[Collected data entries]
^^^^^^^^^^^^^^^^
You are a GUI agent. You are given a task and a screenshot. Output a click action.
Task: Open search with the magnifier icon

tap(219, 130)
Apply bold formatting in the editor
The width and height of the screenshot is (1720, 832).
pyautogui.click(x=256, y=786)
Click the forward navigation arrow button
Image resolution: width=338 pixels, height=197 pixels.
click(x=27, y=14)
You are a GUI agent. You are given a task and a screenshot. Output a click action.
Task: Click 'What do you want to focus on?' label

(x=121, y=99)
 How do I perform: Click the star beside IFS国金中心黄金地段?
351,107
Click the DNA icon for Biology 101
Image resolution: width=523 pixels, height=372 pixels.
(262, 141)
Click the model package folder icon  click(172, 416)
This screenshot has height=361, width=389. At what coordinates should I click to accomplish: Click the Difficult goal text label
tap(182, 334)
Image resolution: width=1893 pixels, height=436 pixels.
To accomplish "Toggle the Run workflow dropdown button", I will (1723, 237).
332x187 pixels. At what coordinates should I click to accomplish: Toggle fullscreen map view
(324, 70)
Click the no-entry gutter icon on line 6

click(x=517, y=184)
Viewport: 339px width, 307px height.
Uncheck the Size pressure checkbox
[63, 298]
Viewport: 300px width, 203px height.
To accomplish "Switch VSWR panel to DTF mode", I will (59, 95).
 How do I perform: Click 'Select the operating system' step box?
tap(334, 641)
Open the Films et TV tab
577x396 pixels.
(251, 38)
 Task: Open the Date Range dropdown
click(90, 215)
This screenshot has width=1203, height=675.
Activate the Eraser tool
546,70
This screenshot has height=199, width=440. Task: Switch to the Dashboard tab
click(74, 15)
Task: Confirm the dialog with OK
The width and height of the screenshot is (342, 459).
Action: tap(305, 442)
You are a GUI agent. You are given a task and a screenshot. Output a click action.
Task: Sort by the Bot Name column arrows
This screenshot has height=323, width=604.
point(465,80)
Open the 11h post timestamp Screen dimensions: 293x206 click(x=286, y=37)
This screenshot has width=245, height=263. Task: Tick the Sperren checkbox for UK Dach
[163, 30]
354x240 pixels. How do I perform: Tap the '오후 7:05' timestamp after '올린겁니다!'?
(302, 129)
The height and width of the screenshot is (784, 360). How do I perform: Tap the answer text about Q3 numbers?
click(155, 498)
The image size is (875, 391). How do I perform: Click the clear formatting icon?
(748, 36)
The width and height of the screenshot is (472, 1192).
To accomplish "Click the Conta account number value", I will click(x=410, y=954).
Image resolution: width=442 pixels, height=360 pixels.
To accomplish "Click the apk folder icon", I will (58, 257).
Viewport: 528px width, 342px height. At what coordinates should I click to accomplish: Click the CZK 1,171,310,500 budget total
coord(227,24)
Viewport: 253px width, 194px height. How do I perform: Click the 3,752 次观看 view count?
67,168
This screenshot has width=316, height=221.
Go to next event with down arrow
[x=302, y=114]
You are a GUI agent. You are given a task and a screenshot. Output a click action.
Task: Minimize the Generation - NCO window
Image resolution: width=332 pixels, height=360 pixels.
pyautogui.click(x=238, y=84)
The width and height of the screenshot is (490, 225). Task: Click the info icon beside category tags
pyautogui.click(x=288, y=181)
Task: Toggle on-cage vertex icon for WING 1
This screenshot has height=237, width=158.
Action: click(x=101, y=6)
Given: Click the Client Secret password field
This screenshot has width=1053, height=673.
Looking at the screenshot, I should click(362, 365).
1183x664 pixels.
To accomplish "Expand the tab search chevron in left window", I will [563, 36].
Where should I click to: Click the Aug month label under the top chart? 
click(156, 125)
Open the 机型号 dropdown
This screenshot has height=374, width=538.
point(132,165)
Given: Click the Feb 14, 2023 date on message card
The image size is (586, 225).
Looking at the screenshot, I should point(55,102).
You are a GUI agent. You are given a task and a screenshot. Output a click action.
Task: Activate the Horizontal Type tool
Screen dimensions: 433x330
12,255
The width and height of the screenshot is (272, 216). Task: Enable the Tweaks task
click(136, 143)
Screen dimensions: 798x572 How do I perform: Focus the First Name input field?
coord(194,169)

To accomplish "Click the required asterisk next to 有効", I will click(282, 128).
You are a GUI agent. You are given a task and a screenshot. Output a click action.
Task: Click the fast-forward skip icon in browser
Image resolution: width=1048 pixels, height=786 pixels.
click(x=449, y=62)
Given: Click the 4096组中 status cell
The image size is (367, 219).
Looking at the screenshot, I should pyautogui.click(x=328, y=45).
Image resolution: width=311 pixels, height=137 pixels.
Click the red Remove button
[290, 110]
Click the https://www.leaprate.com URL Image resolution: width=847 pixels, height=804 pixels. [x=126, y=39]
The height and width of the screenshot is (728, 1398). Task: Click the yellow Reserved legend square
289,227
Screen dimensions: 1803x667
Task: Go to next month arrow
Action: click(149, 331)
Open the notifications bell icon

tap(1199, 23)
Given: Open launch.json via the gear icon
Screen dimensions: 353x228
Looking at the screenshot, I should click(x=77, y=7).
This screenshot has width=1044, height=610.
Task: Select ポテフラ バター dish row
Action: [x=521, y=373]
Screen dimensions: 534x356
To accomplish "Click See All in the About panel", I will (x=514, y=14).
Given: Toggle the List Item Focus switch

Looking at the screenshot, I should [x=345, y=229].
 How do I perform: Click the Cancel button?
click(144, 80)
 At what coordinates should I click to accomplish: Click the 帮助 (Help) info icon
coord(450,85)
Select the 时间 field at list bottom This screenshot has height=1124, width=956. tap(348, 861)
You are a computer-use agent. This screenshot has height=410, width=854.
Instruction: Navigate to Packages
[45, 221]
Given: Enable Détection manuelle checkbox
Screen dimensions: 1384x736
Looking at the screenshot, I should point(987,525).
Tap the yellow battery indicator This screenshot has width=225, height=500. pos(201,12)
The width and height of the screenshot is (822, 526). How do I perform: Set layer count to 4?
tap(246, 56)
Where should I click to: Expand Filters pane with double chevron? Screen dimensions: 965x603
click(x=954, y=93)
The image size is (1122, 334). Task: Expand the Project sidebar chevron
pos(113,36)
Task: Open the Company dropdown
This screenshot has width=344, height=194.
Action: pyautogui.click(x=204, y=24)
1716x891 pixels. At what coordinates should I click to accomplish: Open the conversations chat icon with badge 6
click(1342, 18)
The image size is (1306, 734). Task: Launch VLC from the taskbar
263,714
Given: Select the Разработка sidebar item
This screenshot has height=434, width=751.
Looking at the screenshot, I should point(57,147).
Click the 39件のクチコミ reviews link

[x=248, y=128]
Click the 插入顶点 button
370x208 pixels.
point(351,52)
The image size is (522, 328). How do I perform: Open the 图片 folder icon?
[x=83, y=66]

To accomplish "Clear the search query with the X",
^^^^^^^^^^^^^^^^
**Requirement:** Scan the records above and show every line in which the word "window" occurs.

**Answer space:**
Task: Minimize the Generation - NCO window
To accomplish "Expand the tab search chevron in left window", I will [563, 36].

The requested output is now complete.